The differences can be seen in the brain and in the performance of Chinese children on visual and oral language tasks.
According to Wai Ting Siok of the University of Hong Kong, English dyslexia consists of a "phonological disorder," meaning that people with the condition have trouble detecting or manipulating the sound structure of oral language, which in turn leads to problems in mapping speech sounds onto letters.
"In English, the alphabetic letters that form visual words are pronounceable, so access to the pronunciation of English words is made possible by using letter-to-sound conversion rules," said Siok.
"Written Chinese maps graphic forms-i.e., characters-onto meanings; Chinese characters possess a number of intricate strokes packed into a square configuration, and their pronunciations must be memorized by rote.
"This characteristic suggests that a fine-grained visuospatial analysis must be performed by the visual system in order to activate the characters' phonological and semantic information.

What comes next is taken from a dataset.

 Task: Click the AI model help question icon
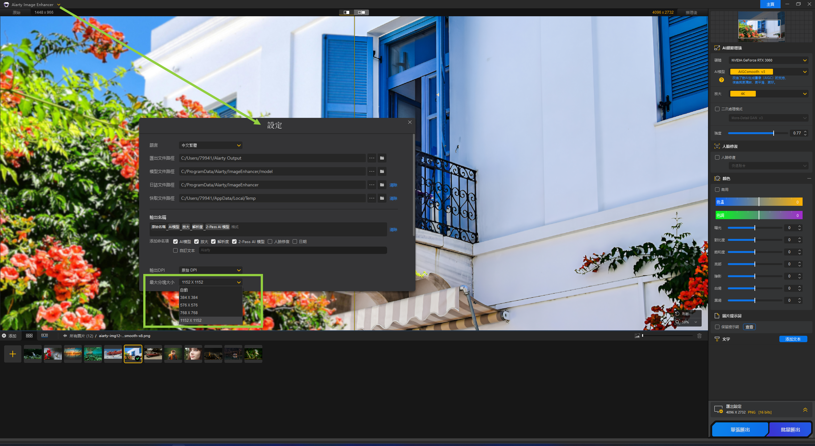tap(721, 80)
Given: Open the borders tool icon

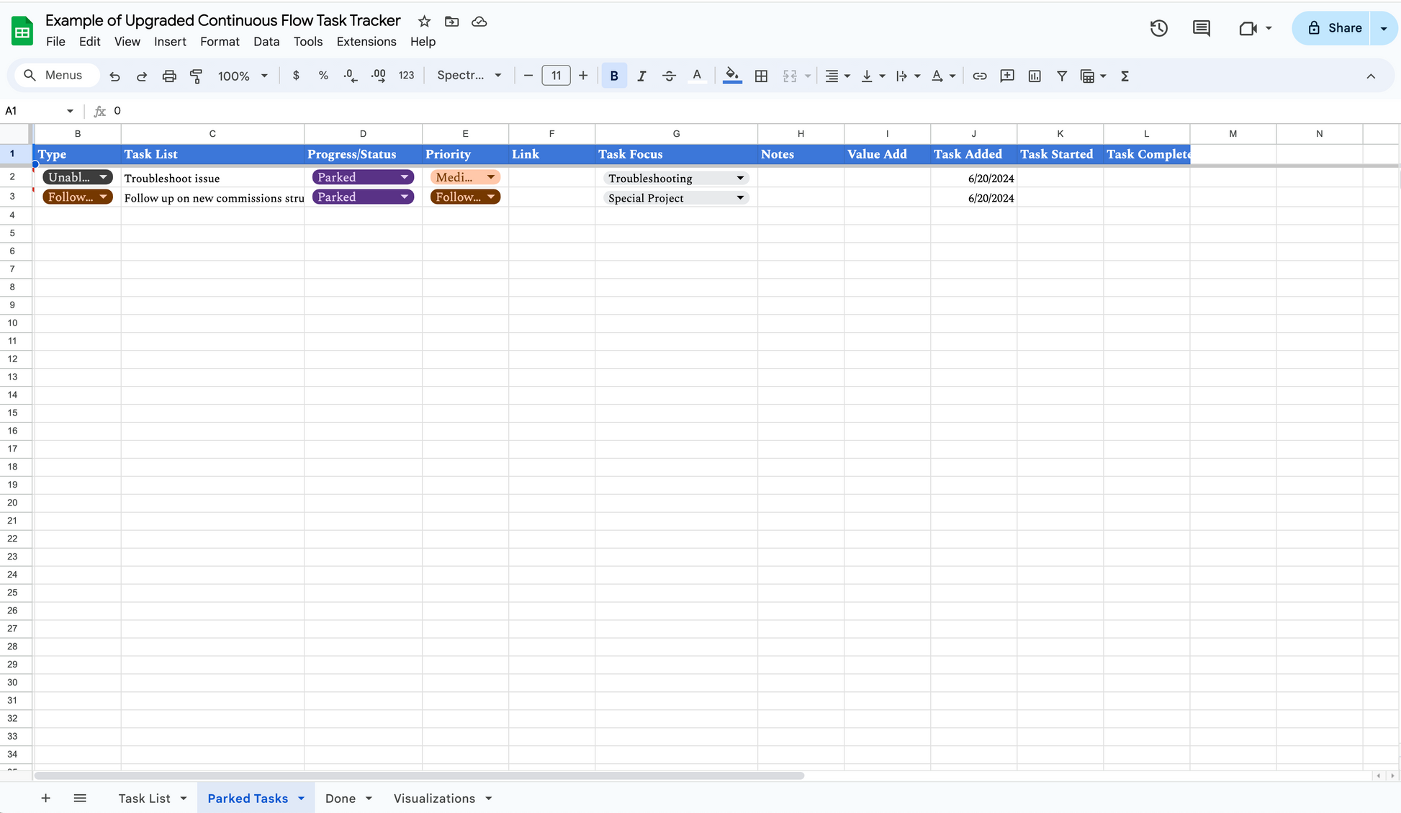Looking at the screenshot, I should pos(761,76).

"Consequently, disordered phonological processing may commonly coexist with abnormal visuospatial processing in Chinese dyslexia," Siok added.
During the study, the researchers asked normal and dyslexic Chinese readers to judge the physical size of visual stimuli and found that normal readers performed significantly better than dyslexic readers.
Brain scans showed that, compared with normal readers, dyslexics exhibited weaker activation in a portion of the brain known to mediate visuospatial processing.
Crucially, Siok said, most Chinese dyslexics with the visuospatial problem also exhibited a phonological processing disorder, as demonstrated by their poor performance in a phonology-related rhyme judgment task, suggesting the coexistence of two disorders.
"Our results strongly indicate the need for a unifying theory of sufficient scope to accommodate the full complexity of the observed dysfunctions and interactions of the brain systems underlying reading impairments," Siok added.
The study appears in Current Biology, a Cell Press publication.